4.3 Quick Intuition on Collective Geoms
- Last chapter was on individual geoms. This chapter is on collective geoms.
- Oversimplification (but maybe useful)
- individual numbers vs the sum of the numbers
- sum converts a series of numbers (“individual”):
4, 7, 9, 3, 3
- to a single number (“collective”):
26
- sum converts a series of numbers (“individual”):
- home prices
- under individual geoms each home price has a point on a plot/table
- under collective geoms we may use
median
as a single number that summarizes all individuals
- individual numbers vs the sum of the numbers
This blog post by Simon Jackson illustrates these foundations using mtcars
. The points are individual geoms and the bars are a collective geom showing the average of the individual observations.
id <- mtcars %>%
tibble::rownames_to_column() %>%
as_tibble() %>%
mutate(am = factor(am, levels = c(0, 1), labels = c("automatic", "manual")))
gd <- id %>%
group_by(am) %>%
summarise(hp = mean(hp))
ggplot(id, aes(x = am, y = hp, color = am, fill = am)) +
geom_bar(data = gd, stat = "identity", alpha = 0.3) +
ggrepel::geom_text_repel(aes(label = rowname), color = "black", size = 2.5, segment.color = "grey") +
geom_point() +
guides(color = "none", fill = "none") +
theme_bw() +
labs(
title = "Car horespower by transmission type",
x = "Transmission",
y = "Horsepower"
)
Next, a separate longitudinal study from the blog post (because the book example is also a longitudinal study). This example uses the ourworldindata
dataset which shows healthcare spending per country over time.
#library(devtools)
#install_github("drsimonj/ourworldindata")
library(ourworldindata)
id <- financing_healthcare %>%
filter(continent %in% c("Oceania", "Europe") & between(year, 2001, 2005)) %>%
select(continent, country, year, health_exp_total) %>%
na.omit()
- raw data
## # A tibble: 275 × 4
## continent country year health_exp_total
## <chr> <chr> <int> <dbl>
## 1 Europe Albania 2001 198.
## 2 Europe Albania 2002 225.
## 3 Europe Albania 2003 236.
## 4 Europe Albania 2004 264.
## 5 Europe Albania 2005 277.
## 6 Europe Andorra 2001 1432.
## 7 Europe Andorra 2002 1565.
## 8 Europe Andorra 2003 1601.
## 9 Europe Andorra 2004 1662.
## 10 Europe Andorra 2005 1794.
## # ℹ 265 more rows
- individual observations are at the combined country-year level. For the purposes of plotting, though, the “individual geom” will just be the country and all of the yearly observations for each country.
gd <- id %>%
group_by(continent, year) %>%
summarise(health_exp_total = mean(health_exp_total))

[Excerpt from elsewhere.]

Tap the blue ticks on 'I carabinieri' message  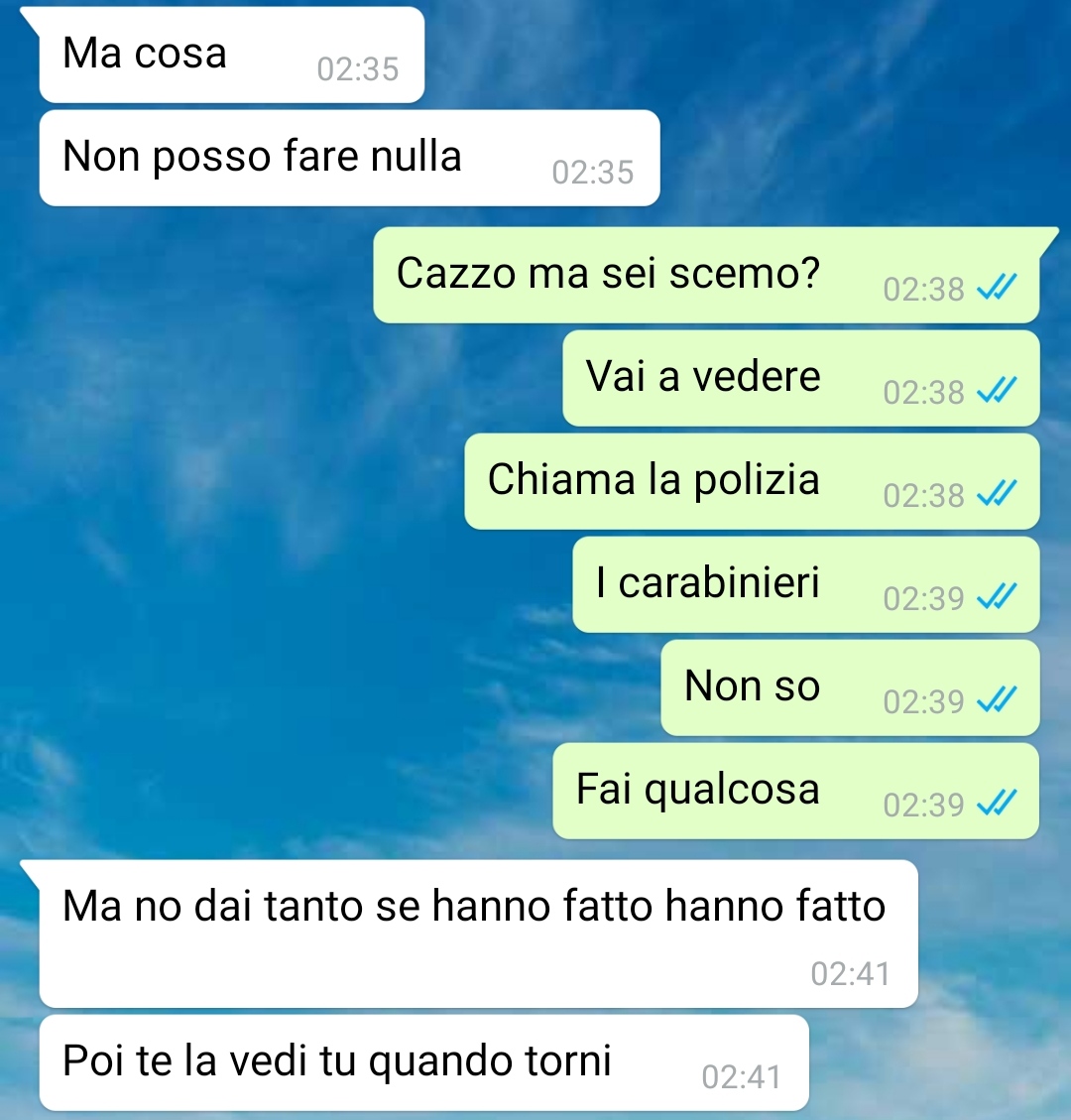tap(997, 596)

ggplot(id, aes(x = year, y = health_exp_total, color = continent)) +
geom_line(aes(group = country), alpha = 0.3) +
geom_line(data = gd, alpha = 0.8, size = 3) +
theme_bw() +
labs(
title = "Changes in healthcare spending\nacross countries and world regions",
x = NULL,
y = "Total healthcare investment ($)",
color = NULL
)